• _TASK_: From the records below, extract every line that contains the word "search" and copy each one out in full.

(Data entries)
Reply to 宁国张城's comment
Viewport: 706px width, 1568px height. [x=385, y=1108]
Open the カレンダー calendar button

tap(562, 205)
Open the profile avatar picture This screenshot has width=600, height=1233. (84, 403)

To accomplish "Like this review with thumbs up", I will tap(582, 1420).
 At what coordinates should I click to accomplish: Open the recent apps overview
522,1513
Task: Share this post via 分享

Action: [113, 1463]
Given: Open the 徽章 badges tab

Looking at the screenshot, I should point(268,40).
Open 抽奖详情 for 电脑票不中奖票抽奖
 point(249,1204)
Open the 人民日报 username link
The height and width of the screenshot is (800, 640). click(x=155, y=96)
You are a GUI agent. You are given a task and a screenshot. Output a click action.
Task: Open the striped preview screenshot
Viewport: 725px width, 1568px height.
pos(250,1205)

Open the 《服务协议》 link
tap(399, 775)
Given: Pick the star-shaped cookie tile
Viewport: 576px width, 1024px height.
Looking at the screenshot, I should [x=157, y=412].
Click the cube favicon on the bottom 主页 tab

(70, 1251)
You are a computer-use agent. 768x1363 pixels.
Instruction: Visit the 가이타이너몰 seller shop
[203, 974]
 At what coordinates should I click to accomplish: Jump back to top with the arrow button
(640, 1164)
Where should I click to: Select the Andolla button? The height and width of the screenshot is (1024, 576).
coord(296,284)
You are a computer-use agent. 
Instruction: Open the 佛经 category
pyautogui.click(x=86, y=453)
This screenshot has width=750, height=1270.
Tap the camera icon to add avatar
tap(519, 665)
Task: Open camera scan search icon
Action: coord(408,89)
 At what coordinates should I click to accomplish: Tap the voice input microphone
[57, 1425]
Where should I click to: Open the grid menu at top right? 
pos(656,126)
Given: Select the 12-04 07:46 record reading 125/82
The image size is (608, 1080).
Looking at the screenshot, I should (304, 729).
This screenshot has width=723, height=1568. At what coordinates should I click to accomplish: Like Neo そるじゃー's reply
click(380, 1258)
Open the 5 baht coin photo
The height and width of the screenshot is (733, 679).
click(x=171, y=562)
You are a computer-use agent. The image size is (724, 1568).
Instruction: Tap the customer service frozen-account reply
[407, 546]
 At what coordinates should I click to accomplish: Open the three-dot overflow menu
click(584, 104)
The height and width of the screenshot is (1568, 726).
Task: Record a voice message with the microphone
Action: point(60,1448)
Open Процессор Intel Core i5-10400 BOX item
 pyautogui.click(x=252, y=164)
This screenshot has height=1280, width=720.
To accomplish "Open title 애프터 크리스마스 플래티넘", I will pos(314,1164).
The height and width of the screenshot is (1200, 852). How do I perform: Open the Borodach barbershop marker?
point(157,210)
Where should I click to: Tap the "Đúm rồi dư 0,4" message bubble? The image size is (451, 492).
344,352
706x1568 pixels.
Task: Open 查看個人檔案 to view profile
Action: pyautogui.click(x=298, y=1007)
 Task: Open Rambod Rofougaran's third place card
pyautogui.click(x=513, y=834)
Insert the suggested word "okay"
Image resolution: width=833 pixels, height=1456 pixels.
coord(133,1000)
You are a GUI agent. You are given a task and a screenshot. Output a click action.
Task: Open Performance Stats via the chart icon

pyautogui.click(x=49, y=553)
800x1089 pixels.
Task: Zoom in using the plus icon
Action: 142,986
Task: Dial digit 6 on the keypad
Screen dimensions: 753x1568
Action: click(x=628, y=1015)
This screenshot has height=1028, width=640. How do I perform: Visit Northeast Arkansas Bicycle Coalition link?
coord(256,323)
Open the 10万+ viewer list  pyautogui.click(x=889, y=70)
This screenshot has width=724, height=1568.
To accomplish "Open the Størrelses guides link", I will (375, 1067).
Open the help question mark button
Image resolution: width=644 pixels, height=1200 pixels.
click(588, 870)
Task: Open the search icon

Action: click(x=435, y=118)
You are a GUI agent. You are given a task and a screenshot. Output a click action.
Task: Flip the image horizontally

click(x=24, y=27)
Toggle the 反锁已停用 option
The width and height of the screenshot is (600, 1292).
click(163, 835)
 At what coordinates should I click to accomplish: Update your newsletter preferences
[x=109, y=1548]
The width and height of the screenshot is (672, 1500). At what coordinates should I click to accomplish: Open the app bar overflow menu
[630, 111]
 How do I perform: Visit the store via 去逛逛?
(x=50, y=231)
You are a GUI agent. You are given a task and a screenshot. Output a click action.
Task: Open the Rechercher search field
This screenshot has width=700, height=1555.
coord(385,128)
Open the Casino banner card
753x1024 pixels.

• _EXPECTED ANSWER_:
Task: Open camera scan search icon
Task: Open the search icon
Task: Open the Rechercher search field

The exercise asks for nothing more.